Relative quantification of CDC6 3′-UTR short and long isoforms in E2-treated and control cells. (A) MCF7 cells were treated with 10 nM E2 for 3 and 12 h. (B) T47D cells were treated with 10 nM E2 for 12 and 18 h. (C) MDA-MB-231 cells were treated with 10 nM E2 for 3, 12 and 18 h. The fold change for the isoforms was normalized against the reference gene, SDHA. Quantification was done using the reaction efficiency correction and ΔΔCq method (29). The baseline for the short and long isoforms in untreated samples was set to 1. ***Indicates significant difference between short and long isoforms’ expression, P < 0.001 (one-way ANOVA followed by Tukey’s multiple comparison test).

Figure 3.

3′ RACE confirmed the existence of the short isoform. cDNA was synthesized using E2-treated MCF7 total RNA with anchor oligo-dT using the 3′ RACE Kit (Roche Applied Sciences).
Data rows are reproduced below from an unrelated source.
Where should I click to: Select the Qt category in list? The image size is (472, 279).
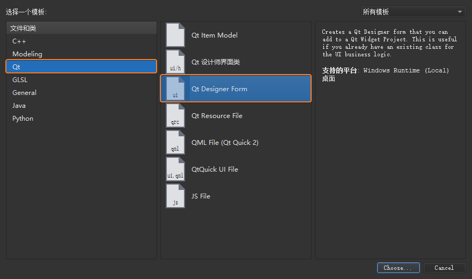click(x=17, y=67)
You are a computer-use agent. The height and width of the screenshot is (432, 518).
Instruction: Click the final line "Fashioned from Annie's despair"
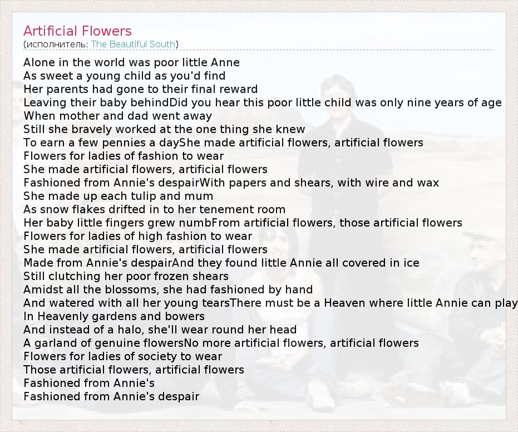click(x=111, y=396)
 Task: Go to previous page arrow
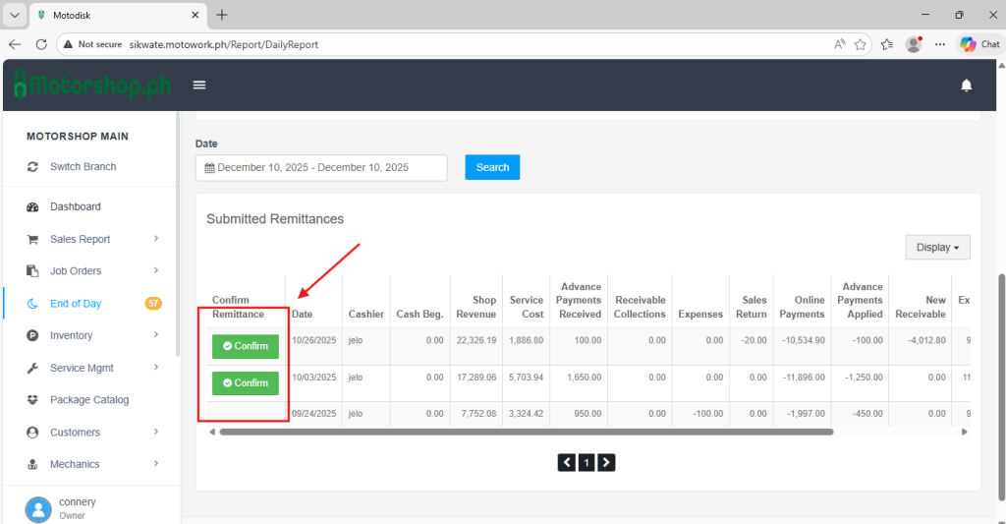[567, 462]
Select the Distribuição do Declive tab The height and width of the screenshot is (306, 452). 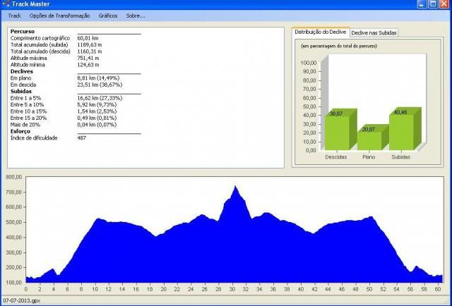coord(320,32)
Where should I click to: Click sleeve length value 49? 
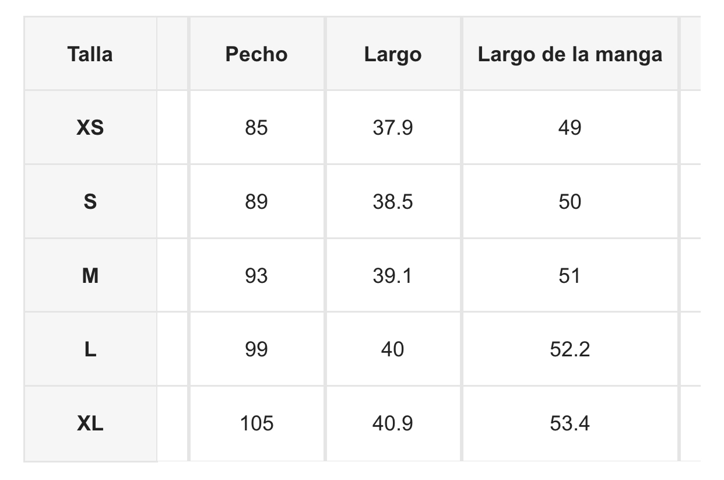tap(570, 127)
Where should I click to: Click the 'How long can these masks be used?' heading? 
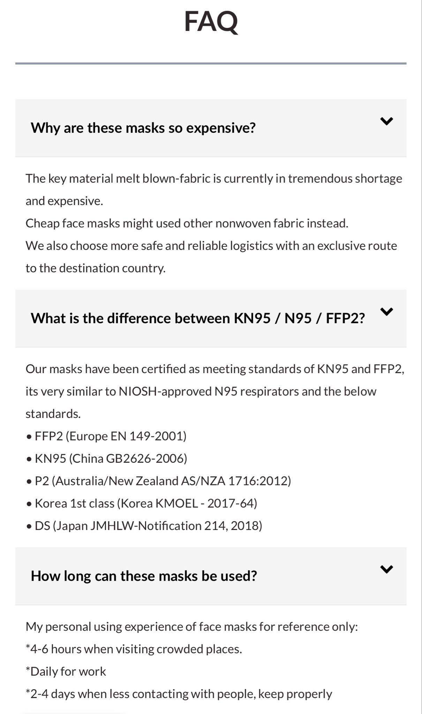click(x=144, y=576)
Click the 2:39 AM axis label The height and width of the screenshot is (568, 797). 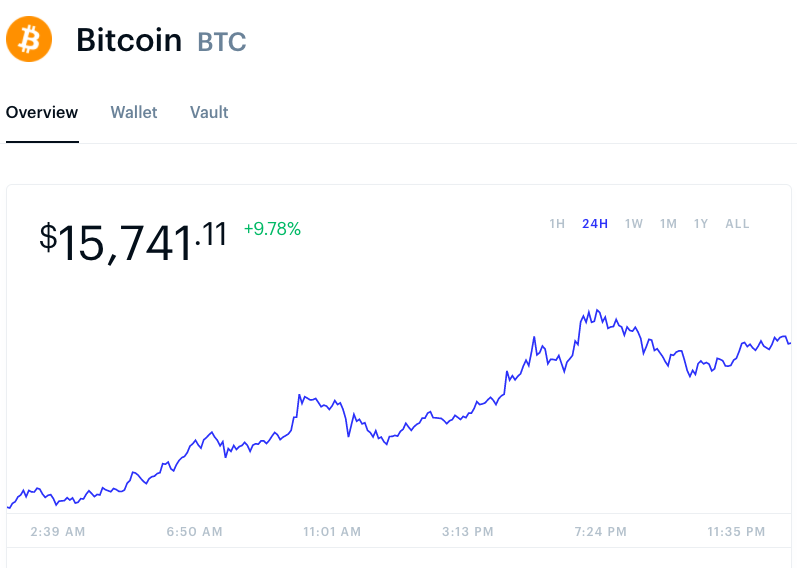coord(58,532)
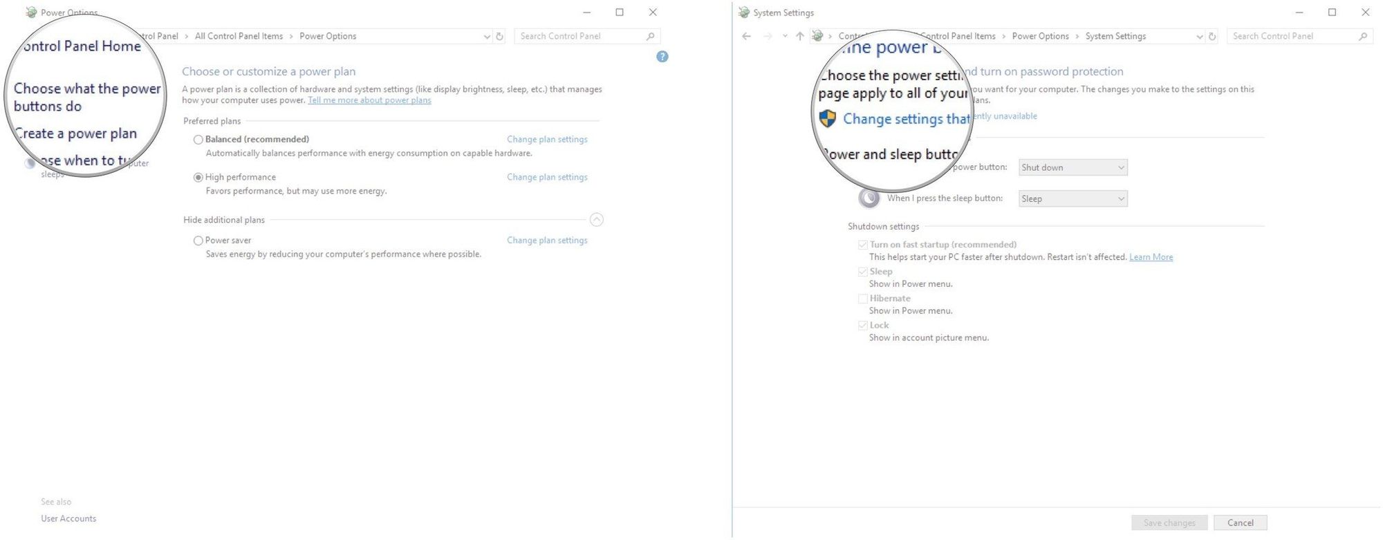Toggle Turn on fast startup checkbox
This screenshot has width=1383, height=540.
(x=862, y=245)
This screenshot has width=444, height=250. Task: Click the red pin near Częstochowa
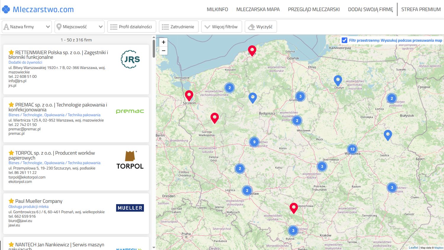(x=293, y=208)
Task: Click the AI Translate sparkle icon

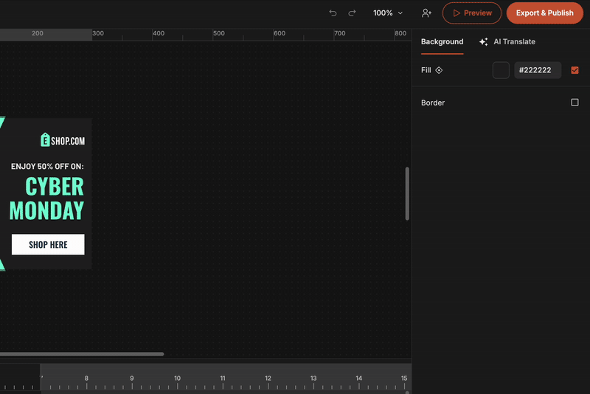Action: pyautogui.click(x=484, y=42)
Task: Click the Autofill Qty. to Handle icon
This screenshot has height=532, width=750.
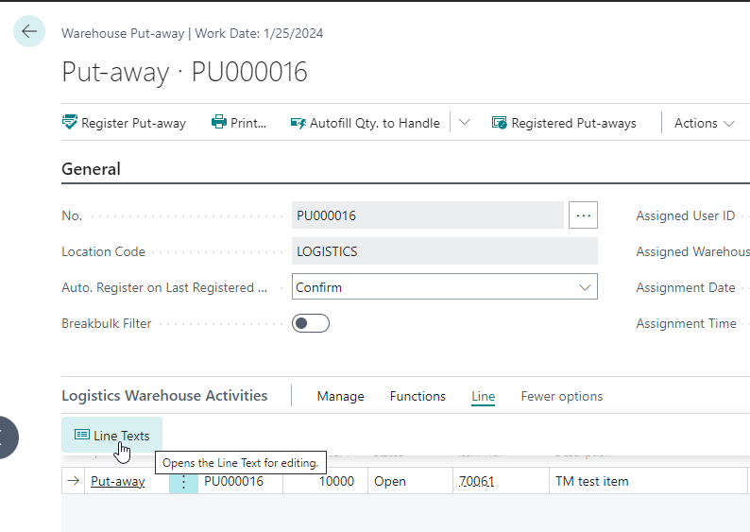Action: (x=298, y=123)
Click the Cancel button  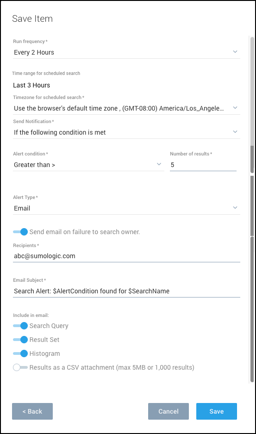[169, 411]
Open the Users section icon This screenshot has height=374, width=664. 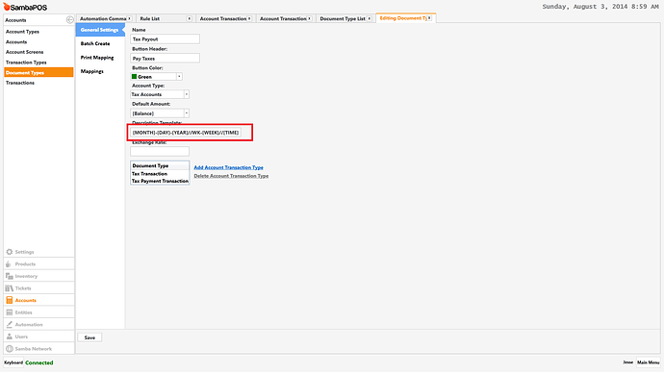(x=10, y=337)
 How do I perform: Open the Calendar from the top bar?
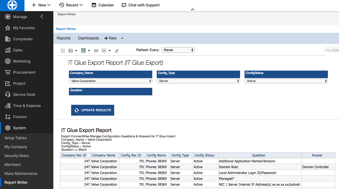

CDC6 gene-specific forward (F) and anchor-specific reverse (R) primers amplified the expected 355 bp (lane 1, 2) and 930 bp (lane 2) products of the short and the long isoforms after nested 3′ RACE. Three hundred fifty-five base pairs of PCR product in lane 2 corresponding to the short isoform was gel purified and used as a PCR template (lane 1) with the CDC6 forward and R anchor primers. Sequencing of this product (lane 1) verified the presence of the poly(A) tail. M: DNA ladder, (−): No template reaction.

Figure 4.

E2 treatment caused increase of the CDC6 protein levels. MCF7 and T47D nuclear lysates were collected followed by 10 nM E2 treatment for 12 and 18 h, respectively. Histone H3 antibody was used as a nuclear protein loading control.

Figure 5.

Dual luciferase reporter assay. CDC6 short and long 3′-UTRs were cloned into the 3′-UTR of Firefly luciferase gene in pMIR. pMIR–short, pMIR–long and pMIR–empty vectors were co-transfected with phRL–TK into MCF7 cells. MCF7 cells were kept in phenol red-free medium supplemented with 10% charcoal-stripped FBS for 48 h. Twelve hours post-transfection, E2 was applied to a final concentration of 10 nM for 12 h. E2 responsive TFF1-promoter construct was used as a positive control for E2 treatment. pGL3 is the empty vector, TFF1-ERE (in pGL3) harbors the promoter and E2-responsive regions of the TFF1 gene. Dual-luciferase assay was performed 24 h after transfection. Firefly/Renilla luciferase read-outs from the constructs were normalized to that of empty pMIR, which was set to 1. ***Indicates P < 0.001 (one-way ANOVA followed by Tukey’s multiple comparison test).

Figure 6.

E2-induced CDC6 expression requires ER and de novo protein synthesis. (A) MCF7 and (B) T47D cells were grown in phenol red-free medium supplemented with 10% dextran-coated-charcoal stripped FBS, pre-treated with 1 µM ICI or with 10 µg/mL CHX (Cycloheximide) for 1 h, then with 10 nM E2 for 12 h. Relative expression of CDC6 short (gray bars) and long (black bars) isoforms was determined by RT-qPCR. The baseline for the control-treated samples was set to 1. ***Indicates statistical significance (P < 0.001).

Figure 7.

E2 does not induce CDC6 3′-UTR isoform increase in ER-silenced MCF7 cells. Cells were treated with E2 as described earlier. Relative quantification of CDC6 3′-UTR short and long isoforms was determined in MCF7-EV (empty vector transfected), MCF7_CO (control shRNA transfected) and in MCF7_shERα cells before and after 12 h of E2 treatment. The fold change for the isoforms was normalized against the reference gene, SDHA. Quantification was done using the reaction efficiency correction and ΔΔCq method (29). The baseline for the short and long isoforms in untreated samples was set to 1.